I have this Bach Project with my students every year in the spring. We have a syllabus, and the main assignment is that every student must play a complete Bach sonata or partita, with all the repeats, and with embellishments or ornaments of their own in those repeats.

They are required to perform their choice a minimum of three times. Some opt
for more than three, and some even opt for more than one sonata or partita—but if they do two works, they also have to play both works at least three times.

Who books the student performances?
We [university staff] make the arrangements. Students also come up with opportunities, and recently I’ve been collaborating with colleagues at other studios around town to find additional opportunities.

The goal is to give performance opportunities to as many students as possible. In each studio we work with, of course, the faculty makes up the rules.

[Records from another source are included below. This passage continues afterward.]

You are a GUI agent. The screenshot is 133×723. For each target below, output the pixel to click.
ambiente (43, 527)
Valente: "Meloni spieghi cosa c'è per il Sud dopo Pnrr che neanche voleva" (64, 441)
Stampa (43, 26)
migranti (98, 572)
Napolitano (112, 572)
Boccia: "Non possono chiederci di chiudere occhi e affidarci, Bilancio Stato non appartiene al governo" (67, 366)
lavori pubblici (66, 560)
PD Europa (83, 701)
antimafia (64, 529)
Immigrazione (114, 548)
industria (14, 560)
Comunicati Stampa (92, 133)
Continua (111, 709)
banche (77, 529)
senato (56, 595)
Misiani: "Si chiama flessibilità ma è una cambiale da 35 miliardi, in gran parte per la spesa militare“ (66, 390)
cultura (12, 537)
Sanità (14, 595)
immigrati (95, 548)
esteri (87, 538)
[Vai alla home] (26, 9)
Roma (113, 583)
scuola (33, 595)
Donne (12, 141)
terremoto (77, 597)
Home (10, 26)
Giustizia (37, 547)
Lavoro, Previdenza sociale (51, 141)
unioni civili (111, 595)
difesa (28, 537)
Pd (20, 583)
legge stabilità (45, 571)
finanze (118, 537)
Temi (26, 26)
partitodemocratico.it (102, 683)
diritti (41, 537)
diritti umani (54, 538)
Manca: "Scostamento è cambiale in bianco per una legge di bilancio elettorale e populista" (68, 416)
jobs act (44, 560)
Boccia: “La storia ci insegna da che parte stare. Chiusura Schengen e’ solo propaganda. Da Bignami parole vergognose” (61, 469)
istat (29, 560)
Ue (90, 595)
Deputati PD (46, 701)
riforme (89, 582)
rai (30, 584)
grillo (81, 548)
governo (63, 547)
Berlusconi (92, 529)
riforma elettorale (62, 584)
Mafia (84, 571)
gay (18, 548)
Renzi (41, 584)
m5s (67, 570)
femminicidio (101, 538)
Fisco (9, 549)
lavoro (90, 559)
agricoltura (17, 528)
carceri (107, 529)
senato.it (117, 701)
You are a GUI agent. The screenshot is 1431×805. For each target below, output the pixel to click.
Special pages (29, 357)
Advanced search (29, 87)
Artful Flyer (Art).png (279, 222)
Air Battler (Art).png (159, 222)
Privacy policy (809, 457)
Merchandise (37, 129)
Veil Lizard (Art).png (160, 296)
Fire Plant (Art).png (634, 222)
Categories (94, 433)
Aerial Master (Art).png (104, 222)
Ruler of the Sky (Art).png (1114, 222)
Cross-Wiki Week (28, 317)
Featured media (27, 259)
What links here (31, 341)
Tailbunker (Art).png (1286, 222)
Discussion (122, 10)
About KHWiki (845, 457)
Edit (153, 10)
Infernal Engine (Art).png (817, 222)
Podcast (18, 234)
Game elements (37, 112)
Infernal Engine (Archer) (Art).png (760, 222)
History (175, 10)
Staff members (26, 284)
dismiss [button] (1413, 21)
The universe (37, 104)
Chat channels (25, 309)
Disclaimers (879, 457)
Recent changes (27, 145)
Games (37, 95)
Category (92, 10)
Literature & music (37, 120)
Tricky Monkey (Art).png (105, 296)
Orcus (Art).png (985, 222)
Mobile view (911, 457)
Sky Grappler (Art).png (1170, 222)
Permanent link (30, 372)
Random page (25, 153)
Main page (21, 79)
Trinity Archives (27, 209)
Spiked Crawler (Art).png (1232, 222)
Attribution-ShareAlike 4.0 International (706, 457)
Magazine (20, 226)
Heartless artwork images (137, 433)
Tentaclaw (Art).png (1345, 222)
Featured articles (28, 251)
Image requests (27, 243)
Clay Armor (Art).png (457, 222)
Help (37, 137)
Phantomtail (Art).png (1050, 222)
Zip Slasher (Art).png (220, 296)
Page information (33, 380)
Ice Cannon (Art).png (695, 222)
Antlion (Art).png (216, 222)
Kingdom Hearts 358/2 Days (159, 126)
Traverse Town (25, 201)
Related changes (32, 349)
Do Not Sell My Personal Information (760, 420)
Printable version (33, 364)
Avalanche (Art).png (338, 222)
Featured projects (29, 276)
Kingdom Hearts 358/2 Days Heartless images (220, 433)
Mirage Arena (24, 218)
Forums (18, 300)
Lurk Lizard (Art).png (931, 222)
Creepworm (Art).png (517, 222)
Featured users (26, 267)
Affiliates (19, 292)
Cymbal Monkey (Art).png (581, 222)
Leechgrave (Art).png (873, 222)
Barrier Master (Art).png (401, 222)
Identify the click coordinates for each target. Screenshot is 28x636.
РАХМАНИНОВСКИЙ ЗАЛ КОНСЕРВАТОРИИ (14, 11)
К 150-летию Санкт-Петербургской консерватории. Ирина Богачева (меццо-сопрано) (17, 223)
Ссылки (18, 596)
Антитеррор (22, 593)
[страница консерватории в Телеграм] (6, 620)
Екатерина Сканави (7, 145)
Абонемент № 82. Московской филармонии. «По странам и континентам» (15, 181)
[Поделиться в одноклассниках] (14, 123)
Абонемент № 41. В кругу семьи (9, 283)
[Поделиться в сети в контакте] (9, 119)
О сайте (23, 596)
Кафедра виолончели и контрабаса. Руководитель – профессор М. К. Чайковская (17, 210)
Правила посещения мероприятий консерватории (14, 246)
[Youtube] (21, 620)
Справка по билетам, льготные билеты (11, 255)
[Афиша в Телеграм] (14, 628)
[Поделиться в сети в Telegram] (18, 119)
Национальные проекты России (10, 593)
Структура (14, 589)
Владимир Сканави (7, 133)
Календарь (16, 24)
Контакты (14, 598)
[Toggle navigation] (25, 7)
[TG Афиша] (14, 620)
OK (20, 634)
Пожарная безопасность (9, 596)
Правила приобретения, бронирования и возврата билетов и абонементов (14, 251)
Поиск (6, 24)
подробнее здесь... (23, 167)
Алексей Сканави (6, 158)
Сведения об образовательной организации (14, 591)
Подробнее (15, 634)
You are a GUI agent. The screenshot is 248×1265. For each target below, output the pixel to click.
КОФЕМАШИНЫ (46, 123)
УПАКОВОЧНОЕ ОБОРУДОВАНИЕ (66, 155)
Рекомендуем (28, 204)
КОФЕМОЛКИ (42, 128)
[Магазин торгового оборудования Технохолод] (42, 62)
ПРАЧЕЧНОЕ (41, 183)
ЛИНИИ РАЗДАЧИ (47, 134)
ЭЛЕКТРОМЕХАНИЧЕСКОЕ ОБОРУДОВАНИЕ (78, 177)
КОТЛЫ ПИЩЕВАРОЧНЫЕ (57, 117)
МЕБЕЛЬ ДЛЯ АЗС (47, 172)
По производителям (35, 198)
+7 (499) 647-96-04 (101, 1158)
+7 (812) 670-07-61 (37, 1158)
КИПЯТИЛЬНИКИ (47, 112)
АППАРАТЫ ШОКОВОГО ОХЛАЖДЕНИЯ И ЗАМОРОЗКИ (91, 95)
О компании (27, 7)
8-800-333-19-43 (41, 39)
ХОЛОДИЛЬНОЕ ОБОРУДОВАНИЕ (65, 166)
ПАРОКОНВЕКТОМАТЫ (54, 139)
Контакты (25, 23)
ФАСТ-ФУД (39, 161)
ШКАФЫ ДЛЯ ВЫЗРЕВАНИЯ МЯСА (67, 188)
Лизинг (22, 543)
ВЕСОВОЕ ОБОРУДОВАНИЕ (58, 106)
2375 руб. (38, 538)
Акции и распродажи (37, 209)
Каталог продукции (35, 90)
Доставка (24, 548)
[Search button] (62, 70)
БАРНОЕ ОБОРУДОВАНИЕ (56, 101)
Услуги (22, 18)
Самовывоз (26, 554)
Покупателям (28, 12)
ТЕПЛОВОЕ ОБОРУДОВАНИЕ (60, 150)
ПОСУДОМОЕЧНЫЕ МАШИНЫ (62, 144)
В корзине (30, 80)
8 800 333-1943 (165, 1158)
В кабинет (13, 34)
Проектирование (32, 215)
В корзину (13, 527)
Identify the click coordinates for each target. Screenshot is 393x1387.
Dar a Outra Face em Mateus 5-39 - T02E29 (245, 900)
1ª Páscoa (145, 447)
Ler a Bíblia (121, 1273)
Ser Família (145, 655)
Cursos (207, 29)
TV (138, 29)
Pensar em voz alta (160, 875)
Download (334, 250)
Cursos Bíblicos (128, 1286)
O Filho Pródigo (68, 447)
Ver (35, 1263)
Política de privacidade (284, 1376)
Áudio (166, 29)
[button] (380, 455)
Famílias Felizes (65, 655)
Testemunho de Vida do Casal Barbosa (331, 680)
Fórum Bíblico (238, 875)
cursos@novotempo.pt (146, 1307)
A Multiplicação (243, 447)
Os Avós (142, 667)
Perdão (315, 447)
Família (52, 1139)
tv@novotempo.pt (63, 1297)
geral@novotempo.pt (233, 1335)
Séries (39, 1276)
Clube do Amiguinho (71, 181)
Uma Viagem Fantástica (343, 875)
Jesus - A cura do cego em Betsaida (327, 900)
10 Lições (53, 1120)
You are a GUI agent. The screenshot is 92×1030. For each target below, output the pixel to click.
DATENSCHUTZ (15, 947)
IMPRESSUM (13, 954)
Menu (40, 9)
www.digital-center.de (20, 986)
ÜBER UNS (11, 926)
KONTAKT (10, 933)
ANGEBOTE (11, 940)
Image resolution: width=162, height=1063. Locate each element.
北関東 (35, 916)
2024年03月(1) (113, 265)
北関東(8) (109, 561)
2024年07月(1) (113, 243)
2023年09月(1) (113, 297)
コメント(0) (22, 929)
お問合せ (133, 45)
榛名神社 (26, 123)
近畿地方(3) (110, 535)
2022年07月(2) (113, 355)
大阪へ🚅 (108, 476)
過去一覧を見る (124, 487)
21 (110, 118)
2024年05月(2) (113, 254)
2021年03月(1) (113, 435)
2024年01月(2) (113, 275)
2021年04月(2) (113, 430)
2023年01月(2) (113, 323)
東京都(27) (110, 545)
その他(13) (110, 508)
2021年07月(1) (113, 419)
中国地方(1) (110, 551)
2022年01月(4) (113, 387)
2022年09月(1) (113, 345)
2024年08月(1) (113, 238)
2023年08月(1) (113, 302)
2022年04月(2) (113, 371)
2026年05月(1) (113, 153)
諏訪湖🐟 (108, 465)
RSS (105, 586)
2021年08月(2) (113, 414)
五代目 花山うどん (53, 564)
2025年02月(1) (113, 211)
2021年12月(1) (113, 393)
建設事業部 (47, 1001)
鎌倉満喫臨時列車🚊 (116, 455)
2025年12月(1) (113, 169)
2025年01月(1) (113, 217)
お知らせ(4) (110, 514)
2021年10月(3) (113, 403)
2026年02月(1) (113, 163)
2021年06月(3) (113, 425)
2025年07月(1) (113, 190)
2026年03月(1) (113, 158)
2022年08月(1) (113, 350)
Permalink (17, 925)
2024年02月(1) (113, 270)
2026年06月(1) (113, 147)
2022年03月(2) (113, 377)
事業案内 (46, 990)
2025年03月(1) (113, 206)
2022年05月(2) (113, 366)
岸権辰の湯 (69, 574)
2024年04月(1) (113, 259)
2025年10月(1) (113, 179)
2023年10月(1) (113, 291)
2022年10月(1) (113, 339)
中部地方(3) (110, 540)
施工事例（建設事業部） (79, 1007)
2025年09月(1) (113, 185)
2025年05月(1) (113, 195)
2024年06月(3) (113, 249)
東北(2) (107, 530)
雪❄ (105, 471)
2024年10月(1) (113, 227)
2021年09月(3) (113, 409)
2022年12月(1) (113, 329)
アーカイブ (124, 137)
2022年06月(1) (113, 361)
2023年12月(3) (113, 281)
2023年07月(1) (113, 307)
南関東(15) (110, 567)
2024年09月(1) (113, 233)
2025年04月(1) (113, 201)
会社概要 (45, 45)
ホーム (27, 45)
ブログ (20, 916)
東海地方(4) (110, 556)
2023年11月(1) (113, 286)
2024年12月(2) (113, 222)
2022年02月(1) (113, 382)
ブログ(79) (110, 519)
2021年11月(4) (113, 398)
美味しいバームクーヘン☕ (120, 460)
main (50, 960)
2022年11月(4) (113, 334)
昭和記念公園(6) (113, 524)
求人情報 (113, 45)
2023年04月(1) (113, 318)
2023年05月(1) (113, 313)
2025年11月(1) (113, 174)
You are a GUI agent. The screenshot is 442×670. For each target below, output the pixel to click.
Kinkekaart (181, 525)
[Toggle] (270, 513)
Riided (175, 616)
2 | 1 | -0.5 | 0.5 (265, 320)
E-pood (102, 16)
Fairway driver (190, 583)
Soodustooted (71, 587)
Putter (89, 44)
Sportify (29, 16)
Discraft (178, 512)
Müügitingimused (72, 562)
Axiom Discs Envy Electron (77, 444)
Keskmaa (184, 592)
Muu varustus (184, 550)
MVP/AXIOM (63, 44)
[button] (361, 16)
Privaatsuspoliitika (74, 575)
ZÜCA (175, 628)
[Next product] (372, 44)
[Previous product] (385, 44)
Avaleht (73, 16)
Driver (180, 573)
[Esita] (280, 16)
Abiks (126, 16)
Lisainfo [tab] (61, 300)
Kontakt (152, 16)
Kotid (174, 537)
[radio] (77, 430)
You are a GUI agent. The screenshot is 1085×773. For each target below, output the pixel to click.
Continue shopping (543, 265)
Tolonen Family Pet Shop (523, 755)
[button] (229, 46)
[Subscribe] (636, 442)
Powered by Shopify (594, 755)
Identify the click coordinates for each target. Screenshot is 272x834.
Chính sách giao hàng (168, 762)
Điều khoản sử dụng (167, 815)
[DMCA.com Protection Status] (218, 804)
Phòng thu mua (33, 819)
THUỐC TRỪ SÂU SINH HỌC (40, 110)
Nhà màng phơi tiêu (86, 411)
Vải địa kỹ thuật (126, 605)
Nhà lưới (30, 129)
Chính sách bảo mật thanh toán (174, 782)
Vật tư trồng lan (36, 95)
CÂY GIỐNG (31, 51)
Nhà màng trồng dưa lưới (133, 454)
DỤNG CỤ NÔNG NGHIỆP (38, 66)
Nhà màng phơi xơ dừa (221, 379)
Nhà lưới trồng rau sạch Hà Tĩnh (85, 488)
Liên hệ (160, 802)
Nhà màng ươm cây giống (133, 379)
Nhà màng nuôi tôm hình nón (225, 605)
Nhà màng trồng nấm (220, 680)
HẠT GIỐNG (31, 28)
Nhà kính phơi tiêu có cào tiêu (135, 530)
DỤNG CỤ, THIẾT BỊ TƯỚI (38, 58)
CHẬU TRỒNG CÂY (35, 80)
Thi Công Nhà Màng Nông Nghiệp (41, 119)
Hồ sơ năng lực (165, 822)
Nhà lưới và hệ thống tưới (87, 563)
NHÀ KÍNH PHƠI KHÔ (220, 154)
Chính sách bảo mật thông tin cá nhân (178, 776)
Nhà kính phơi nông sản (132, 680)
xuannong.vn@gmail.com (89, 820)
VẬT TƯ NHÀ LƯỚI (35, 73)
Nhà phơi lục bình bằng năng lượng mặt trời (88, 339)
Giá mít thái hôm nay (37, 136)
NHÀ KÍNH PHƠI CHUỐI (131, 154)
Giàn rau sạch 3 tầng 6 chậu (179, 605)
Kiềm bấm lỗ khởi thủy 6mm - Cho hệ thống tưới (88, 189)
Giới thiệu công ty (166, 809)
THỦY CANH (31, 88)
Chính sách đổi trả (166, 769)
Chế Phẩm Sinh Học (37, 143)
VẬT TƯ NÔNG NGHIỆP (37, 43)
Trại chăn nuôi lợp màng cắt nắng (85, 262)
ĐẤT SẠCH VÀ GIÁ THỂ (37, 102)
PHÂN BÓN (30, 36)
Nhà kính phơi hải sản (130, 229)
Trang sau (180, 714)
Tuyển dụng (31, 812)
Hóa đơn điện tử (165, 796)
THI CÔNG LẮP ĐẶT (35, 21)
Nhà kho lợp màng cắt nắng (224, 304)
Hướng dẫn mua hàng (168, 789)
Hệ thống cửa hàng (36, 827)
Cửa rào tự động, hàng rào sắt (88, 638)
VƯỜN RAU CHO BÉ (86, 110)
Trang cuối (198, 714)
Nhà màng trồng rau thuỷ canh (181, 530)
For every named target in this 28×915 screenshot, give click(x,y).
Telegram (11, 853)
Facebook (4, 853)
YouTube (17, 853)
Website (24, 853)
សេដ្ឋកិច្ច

In mine, for example, you can’t play just the D minor Chaconne—you have to play the whole D minor Partita.

What is it like working on Bach with a new crop of students every year?
I love playing and working on Bach, and working with my students on their Bach. Of all the composers, Bach has the widest range of being right in some way, so to be able to hear what my students find in his music, and how they come up with their interpretations, is incredible. Beyond that, it’s wonderful to share and exchange ideas with them.

And how do students respond to today’s internet-fueled torrent of stylistic and historical influences?
Times are changing. I was very much influenced by early music—early-music wind players especially. And that was considered leading edge. Now we have musicians who play only early music. We’re in the midst of a continuum. We’re not leaving tradition behind.